抗癲癇藥物lacosamide與rufinamide對於電壓依賴型鈉離子通道之作用

Abstract

電壓控制型鈉離子通道對於誘發神經的興奮與動作電位的傳導，占有重要的地位。當腦部的神經興奮產生異常時，便會造成神經性疾病，例如癲癇的產生等等。而癲癇患者的治療方式，主要以給予抗電壓控制型鈉離子通道的藥物為主，像是carbamazepine, phenytoin 以及lamotrigine等典型的抗癲癇藥物，在過去的研究中，已被證實會與鈉離子通道的快速不活化態 (inactivation state)緩慢結合，並且相對於休息態的鈉離子通道，與快速不活化態有較高的親和力。另外，在過去的研究中，也發現到lacosamide (LCM)，此種較為新型的抗癲癇藥物，對於鈉離子通道作用有別於過去的典型藥物，並被提出可能會選擇性的結合到鈉離子通道的慢速不活化態。rufinamide (RFM)在臨床上主要用來治療LGS疾病與癲癇，而過去的研究主要著重在臨床以及動物實驗的研究上，較少提及此藥物對於鈉離子通道的分子作用機制。本篇論文利用多種實驗方法探討LCM與RFM兩種藥物主要是結合在鈉離子通道的快速不活化態抑或是作用於慢速不活化態。首先，LCM抑制鈉電流具有濃度依賴性與電壓依賴性，並且不同電壓下的抑制效果可由一對一結合曲線描繪，並且得到LCM對於不活化態之鈉離子通道的直觀解離常數(KI)為約150 μM。由LCM對鈉離子通道的結合速率常數與脫離速率常數所得的KI值可得到相似的結果，約140 μM。在不同濃度的LCM對電壓依賴不活化曲線中，得到KI值為約125 μM。因此可得LCM對於不活化態之鈉離子通道的親和力為125-150 μM，大於對休息態之鈉離子通道約50-60倍。另外，在比較給予長時間-80 mV或-10 mV的去極化後，LCM對鈉離子通道相較於控制組對前者有較慢回復至休息態之趨勢，對後者則無，表示LCM主要是對鈉離子通道的快速不活化態作用，而非慢速不活化態。同樣的，我們也對RFM以相同的實驗去驗證，得到RFM對於不活化態鈉離子通道的親和力為30-180 μM，大於對休息態的鈉離子通道約60-360倍。由此可得LCM與RFM對於鈉離子通道的快速不活化態具有相近的結合力，並且具有電壓依賴性。而在結合速率方面，RFM對於鈉離子通道之結合速率常數約為10300 M-1s-1，大於LCM對於鈉離子通道之結合速率約20倍。這些結果顯示，LCM與RFM皆是對於電壓依賴型鈉離子通道的不活化態作用，並且有相近的親和力，但RFM較LCM對於鈉離子通道之結合速率快非常多。因此，RFM相較LCM對於抑制鈉離子通道或許會有更快發生的效果。
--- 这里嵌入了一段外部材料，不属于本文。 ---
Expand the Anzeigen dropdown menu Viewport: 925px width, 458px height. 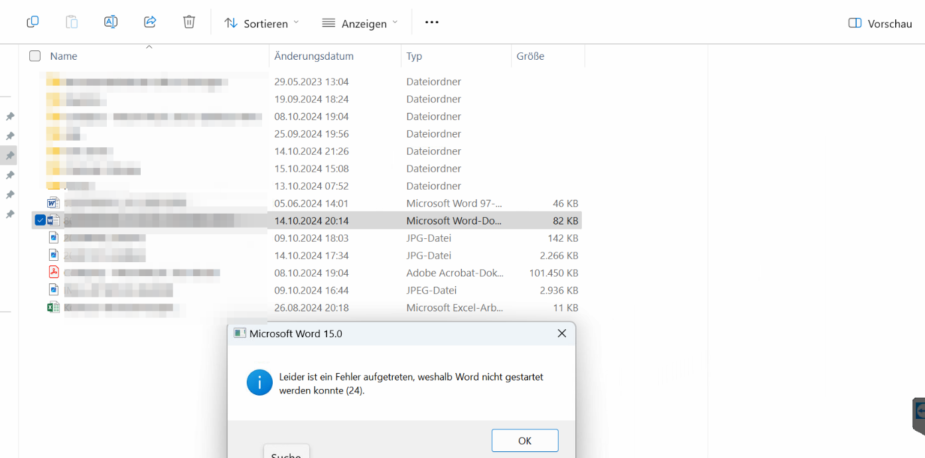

Voltage-gated sodium channels play an important role in the genesis of action potential, and the cellular excitability. Epileptic seizure is a prototypical neurological disorder, characterized by abnormal neuronal excitability. Currently, quite a few anticonvulsants in clinical practice are targeted on voltage-gated sodium channels, such as carbamazepine, phenytoin and lamotrigine. These “classic’ anticonvulsants have been shown to bind to the fast-inactivated state rather than resting state of the Na+ channel. On the other hand, a newer anticonvulsant, lacosamide (LCM), was suggested to selectively bound to the slow-inactivated state of channel. Moreover, the other newer anticonvulsant, rufinamide (RFM), is used to treat Lennox-Gastaut syndrome in clinical practice. Because the molecular mechanisms of action of LCM and RFM have remained unclear, we used different experimental protocols to investigate the actions of LCM and RFM on the Na+ channel. LCM dose-dependently inhibited more Na+ currents at more depolarized holding potentials. The inhibitory effect could be described by one-to-one binding curves at various holding potentials, which yielded an apparent dissociation constant of ~150 μM for LCM binding to the inactivated channels (KI). A similar value of KI (~140 μM) was derived from the unbinding and binding rate constants. In addition, a KI of ~125 μM was also derived from the LCM concentration-dependent shift of the inactivation curve. Therefore, the affinity of LCM to inactivated Na+ channels was 125-150 μM, at least 50-60 times stronger than LCM binding to the resting channels. On the other hand, the recovery of LCM-bound inactivated Na+ channels was slower than normal (drug-free) after a prolonged depolarization for 18 sec at -80 mV but not at -10 mV, which indicates that LCM chiefly binds to the fast-inactivated state rather than the slow inactivated state. Similar investigations on RFM revealed that the dissociation constant of RFM binding to the fast inactivated Na+ channels is also around 30-180 μM, much stronger than binding to the resting state by 60-360 times. The macroscopic binding rate constant of RFM (10300 M-1s-1), however, is evidently faster than that of LCM (500 M-1s-1). In conclusion, these results indicate that LCM and RFM have significant effects on the fast-inactivated state of sodium channels, and similar affinity, but the binding rate of RFM is faster much more than LCM.